All of America’s leading community libraries are supported by both tax dollars and private contributions. In Chapel Hill, we are fortunate to have two community groups to support our Library: (1) The Friends of the Chapel Hill Public Library and (2) The Chapel Hill Public Library Foundation.
While both the Friends and the Foundation raise private funds to support the Library, they do not overlap. Rather, the roles of each are complementary. The Friends funds supplement the Library’s operating budget to provide materials and programs that enhance the Library’s services, while the Foundation’s goals are directed toward long-term development and investment of funds with which to expand the Library’s collections and services.
III. The Capital Campaign
It therefore falls within the Foundation’s role to launch, if it so chooses, a capital campaign to fund major long-term improvements to the Library’s collections. The Foundation’s Board of Directors has deliberated whether to take on the challenge of leading a capital campaign of the magnitude required to fully-fund the collection improvements recommended in the Town’s 2003 Library Services Plan. The Foundation was mindful that its role is to supplement, not supplant, public funding.
The Foundation believes that the Town and its taxpayers have made a significant commitment to the Library, particularly through approval of the $16 million bond for expansion of the Library and through the $0.5 million in technological upgrades. Bearing this in mind, the Foundation believes that seeking $2.5 million in private donations to ensure full funding of the recommended collections improvements is, indeed, a matter of supplementing already significant levels of public funding.
The Foundation therefore is pleased to announce that it will lead a community-wide capital campaign to raise $2.5 million over five years to fund the collection improvements recommended in the 2003 Library Services Master Plan.
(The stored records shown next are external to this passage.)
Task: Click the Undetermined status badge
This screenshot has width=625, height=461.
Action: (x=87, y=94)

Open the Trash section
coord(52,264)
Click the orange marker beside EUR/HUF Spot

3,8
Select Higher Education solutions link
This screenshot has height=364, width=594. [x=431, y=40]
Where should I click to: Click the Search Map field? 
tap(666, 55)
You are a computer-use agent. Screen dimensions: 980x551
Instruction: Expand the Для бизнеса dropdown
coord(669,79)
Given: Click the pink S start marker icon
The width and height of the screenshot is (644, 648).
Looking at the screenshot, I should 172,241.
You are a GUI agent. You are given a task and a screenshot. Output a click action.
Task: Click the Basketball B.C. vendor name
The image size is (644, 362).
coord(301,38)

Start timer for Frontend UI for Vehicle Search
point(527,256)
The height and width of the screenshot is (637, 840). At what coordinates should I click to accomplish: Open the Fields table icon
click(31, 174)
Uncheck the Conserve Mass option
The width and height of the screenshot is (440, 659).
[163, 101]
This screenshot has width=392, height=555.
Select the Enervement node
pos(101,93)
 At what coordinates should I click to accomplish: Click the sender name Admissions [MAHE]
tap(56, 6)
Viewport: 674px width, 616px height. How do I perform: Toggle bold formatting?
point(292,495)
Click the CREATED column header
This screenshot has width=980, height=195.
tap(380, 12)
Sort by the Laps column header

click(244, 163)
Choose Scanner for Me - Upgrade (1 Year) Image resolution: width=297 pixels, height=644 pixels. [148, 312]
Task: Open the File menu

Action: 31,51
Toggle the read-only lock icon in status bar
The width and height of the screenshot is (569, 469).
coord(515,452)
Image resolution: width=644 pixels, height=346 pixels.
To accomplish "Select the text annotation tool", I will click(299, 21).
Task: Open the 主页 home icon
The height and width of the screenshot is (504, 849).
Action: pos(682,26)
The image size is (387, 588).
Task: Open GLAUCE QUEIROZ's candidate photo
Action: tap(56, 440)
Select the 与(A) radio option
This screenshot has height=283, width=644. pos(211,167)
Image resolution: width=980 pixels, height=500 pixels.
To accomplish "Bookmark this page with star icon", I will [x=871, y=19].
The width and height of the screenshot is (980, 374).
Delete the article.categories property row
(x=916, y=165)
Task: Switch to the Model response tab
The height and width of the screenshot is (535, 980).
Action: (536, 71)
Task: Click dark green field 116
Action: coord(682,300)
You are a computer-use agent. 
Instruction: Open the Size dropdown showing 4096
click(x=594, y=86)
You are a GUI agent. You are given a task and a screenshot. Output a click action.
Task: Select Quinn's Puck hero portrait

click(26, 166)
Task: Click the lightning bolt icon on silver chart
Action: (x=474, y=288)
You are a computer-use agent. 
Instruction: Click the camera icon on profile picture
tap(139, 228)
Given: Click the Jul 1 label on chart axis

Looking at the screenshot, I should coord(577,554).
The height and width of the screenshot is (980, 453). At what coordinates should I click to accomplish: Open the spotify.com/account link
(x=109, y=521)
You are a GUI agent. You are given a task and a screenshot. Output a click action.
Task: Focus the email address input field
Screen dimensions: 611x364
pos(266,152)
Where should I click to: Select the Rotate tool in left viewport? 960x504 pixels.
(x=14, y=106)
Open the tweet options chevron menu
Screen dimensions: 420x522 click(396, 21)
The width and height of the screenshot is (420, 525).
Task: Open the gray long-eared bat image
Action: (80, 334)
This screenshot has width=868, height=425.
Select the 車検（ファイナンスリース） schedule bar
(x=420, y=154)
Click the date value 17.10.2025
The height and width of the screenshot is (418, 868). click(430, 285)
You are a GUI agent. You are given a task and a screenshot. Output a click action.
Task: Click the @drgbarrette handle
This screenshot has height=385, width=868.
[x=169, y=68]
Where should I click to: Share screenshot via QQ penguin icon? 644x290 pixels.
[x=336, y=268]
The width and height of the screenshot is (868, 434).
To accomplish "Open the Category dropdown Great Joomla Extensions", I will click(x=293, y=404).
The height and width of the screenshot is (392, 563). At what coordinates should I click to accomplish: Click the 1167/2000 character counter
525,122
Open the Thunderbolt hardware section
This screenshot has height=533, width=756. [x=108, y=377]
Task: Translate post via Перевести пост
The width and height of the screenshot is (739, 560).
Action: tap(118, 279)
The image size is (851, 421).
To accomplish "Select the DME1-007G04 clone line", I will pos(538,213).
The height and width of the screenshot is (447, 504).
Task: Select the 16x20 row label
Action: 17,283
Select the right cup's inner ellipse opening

Our goal is to reach the $2.5 million by 2010, when the expanded library opens.
IV. Naming Rights
The Foundation recognizes that the task of raising $2.5 million is not to be taken lightly. Indeed, in a community such as Chapel Hill that has so many active non-profit groups that also need funding for their own worthy causes, raising $2.5 million is even more daunting. The Foundation is aware of at least eight capital campaigns that will be running concurrently with ours.
The Foundation will use many different fundraising tools during the capital campaign, but it believes that the $2.5 million goal is achievable only if it can raise some of that amount through naming rights. The Foundation is not recommending that the name of the Library be sold; rather, it would like to offer community members an opportunity to name conference rooms, collections, and other items (perhaps benches, bricks, etc.) within or outside of the Library. Many, many other public libraries around the country have used naming rights as a way to raise needed funds. Indeed, public universities, such as our own, rely on naming rights to support their institutions.
It would be premature for the Foundation to present a “naming rights plan” to the Town Council at this point because the floorplan for the building expansion has not yet been designed. Also, we recognize that the Town Council may want to use some spaces within the Library to honor community members who do not have the resources to purchase naming rights.
So the Foundation hereby requests an opportunity to begin working with a few representatives of the Town Council to explore the ways the Foundation could use naming rights to help raise some of the $2.5 million needed to fully-fund the collections improvements recommended in the 2003 Library Services Master Plan. The Foundation is pleased that the Board of Trustees for the Library supports the Foundation’s request. (See Memorandum from Library Board to Mayor and Town Council, October 12, 2005.)